Thu 3rd April 2025
Prosthetic Records, the Los Angeles based powerhouse extreme metal label sponsoring the local football team, for some unfathomable reason. Cold Spring, the esoteric underground industrial label being based their briefly. And that's it for connections between my hometown of Glossop and the metal and weird underground music that I love. Until A-Sun Amissa, and their Gizeh Records label relocate there, recording, putting gigs on...
I can't help but mention this whenever I talk about A-Sun Amissa, which is self-centred of me - both band and label have a long history that I needn't go into the personal aspect of all that here, but fuck it, it's my review and it is strange times indeed when I'm returning home to see Thou in my old local with my mum soon because of what this collective are doing for the town.

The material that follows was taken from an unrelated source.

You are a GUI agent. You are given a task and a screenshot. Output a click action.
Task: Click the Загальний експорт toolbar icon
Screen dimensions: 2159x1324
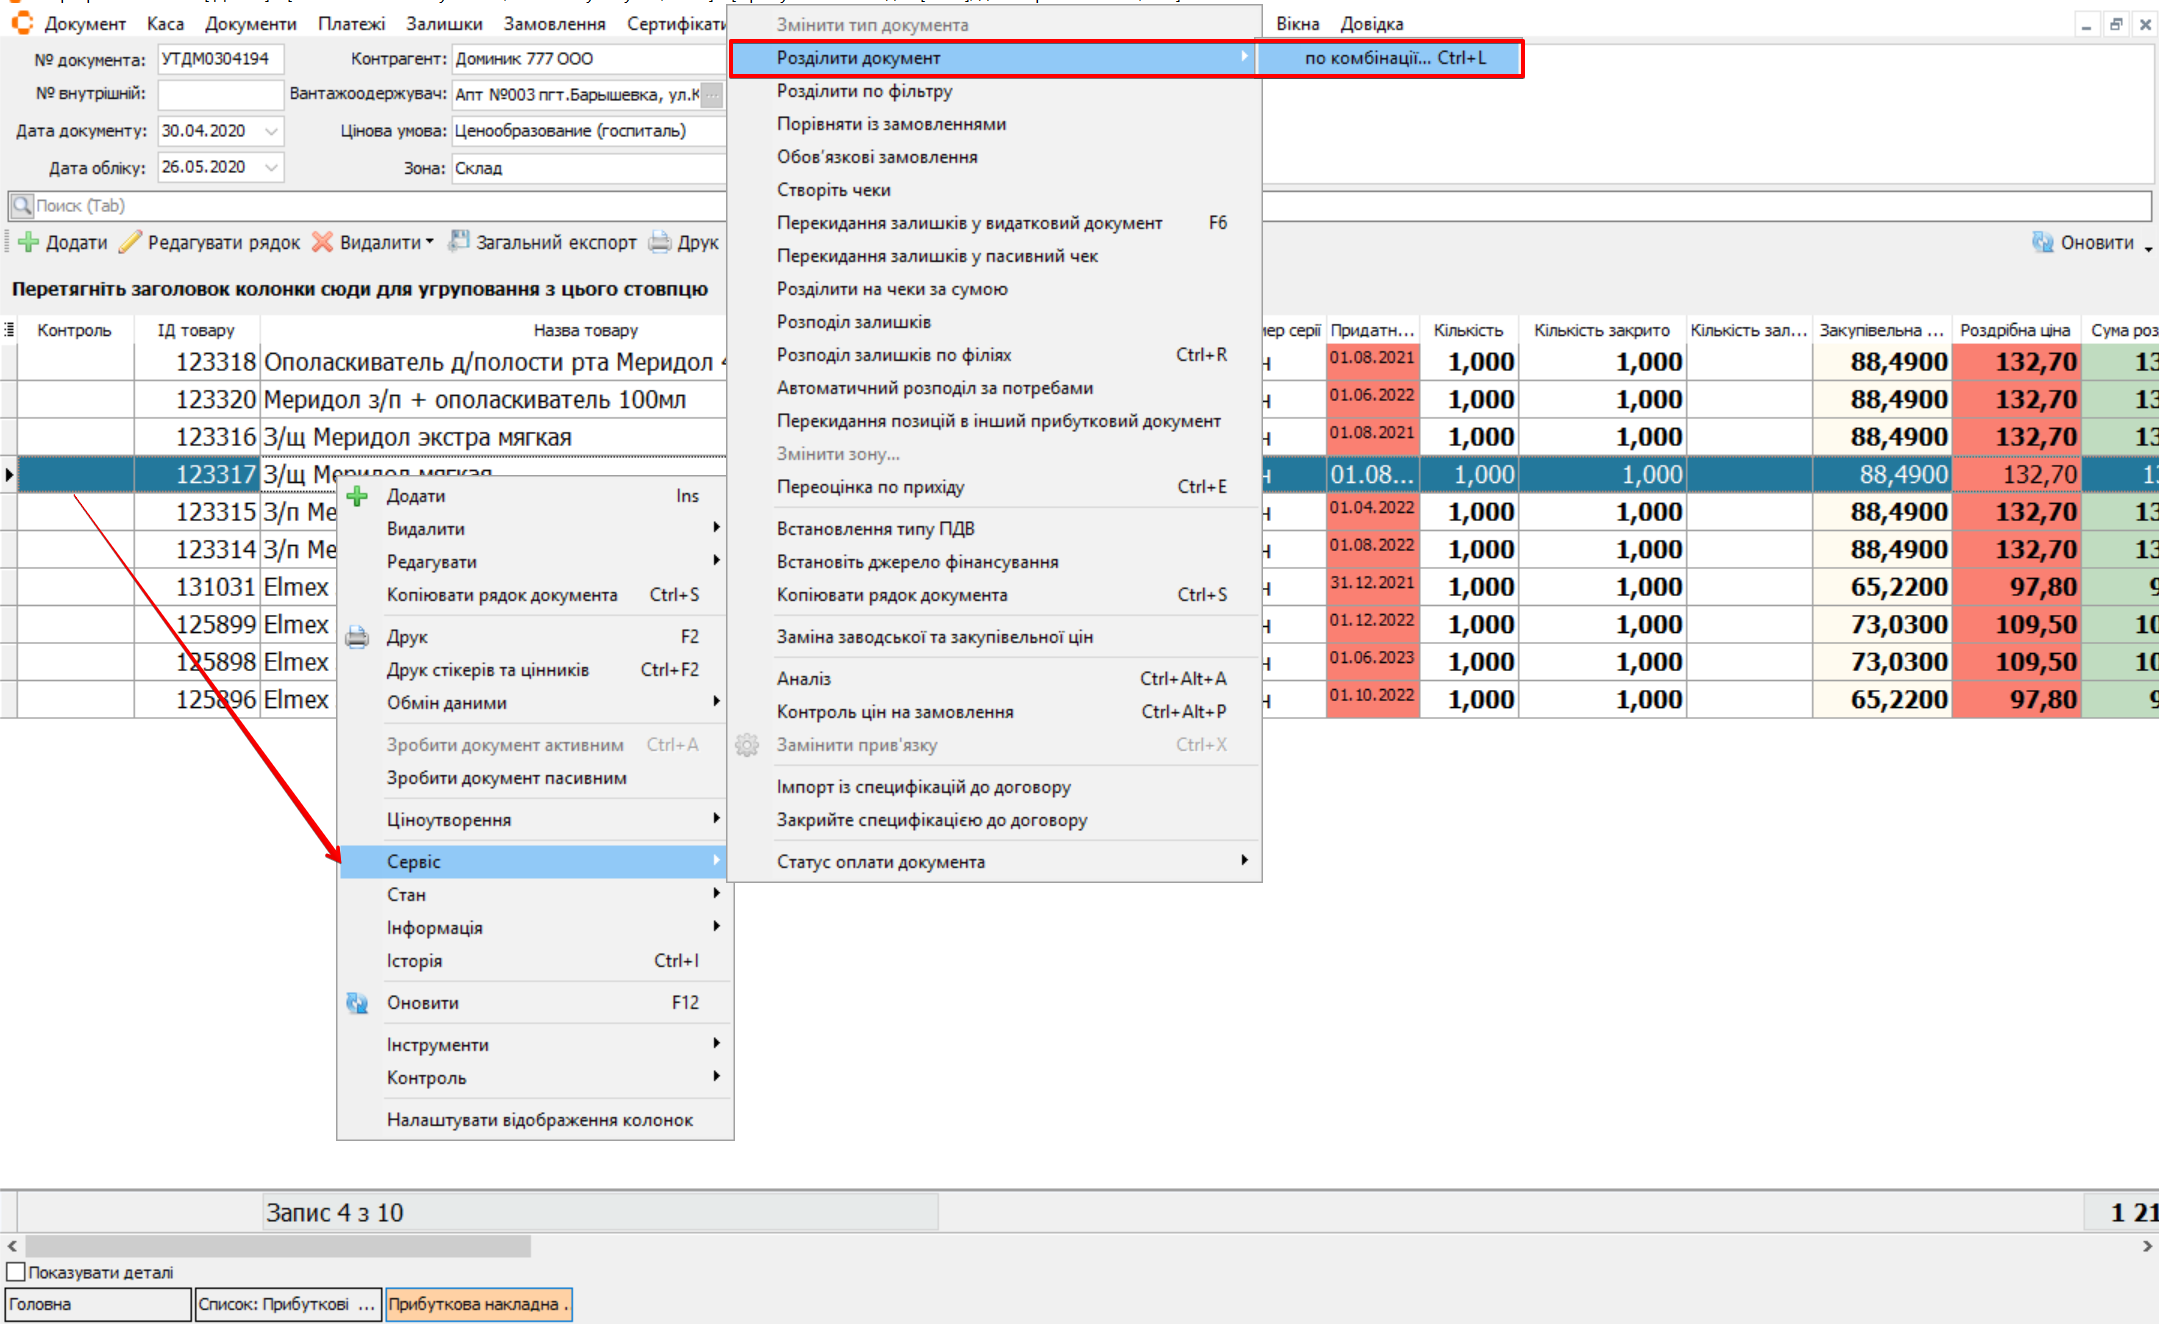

From that excitable intro, there's a need to take things right down, into the low grasses and reeds, clear your head and simply listen. I'm a minute or two into the second of four songs, All the Sky Was Empty, and it becomes clear this is beautiful, a slow awakening, meditative, truly minimalist ambient drone, it feels so warm and natural you can imagine it as enhanced field recordings from their neighbouring Peak District. The following Sings Death or Petals is somehow ever sparser, first time listening, distracted, I took nothing in, and knew I needed to create a space for it, and so did - headphones, no phone, no checking emails, lights turned down and just let it wash over.
Only someone silly would pick out individual tracks as favourites - this is a forty minute escape to be taken as one - but if I were such a silly person, I'd highlight Our Hearts Bent As Crooked Lightning; the faint whispered vocals adds another layer into the thin air, yet if anything makes it even more opaque and ghostly, the effect is soothing. The band describe the album as "unsettling drones and claustrophobic atmospheres" but, other than the crackling trapped energy and breathy murmurs of the opening Electric Tremble, my experience is anything but - I guess art such as this is subjectively absorbed. Perhaps we'd meet halfway and agree on 'haunting'.
This is their eighth album and represents a subtle but noticeable and stated shift from the previous release Ruins Era, the band now stabilised in terms of membership but using that base to constantly morph and transmute, as it so often is - restlessness as proof of the inspired artist. This feels more organic than the last, but of equal virtuosity, a masterful grasp of the minimal to create such engaging music when you allow it the time.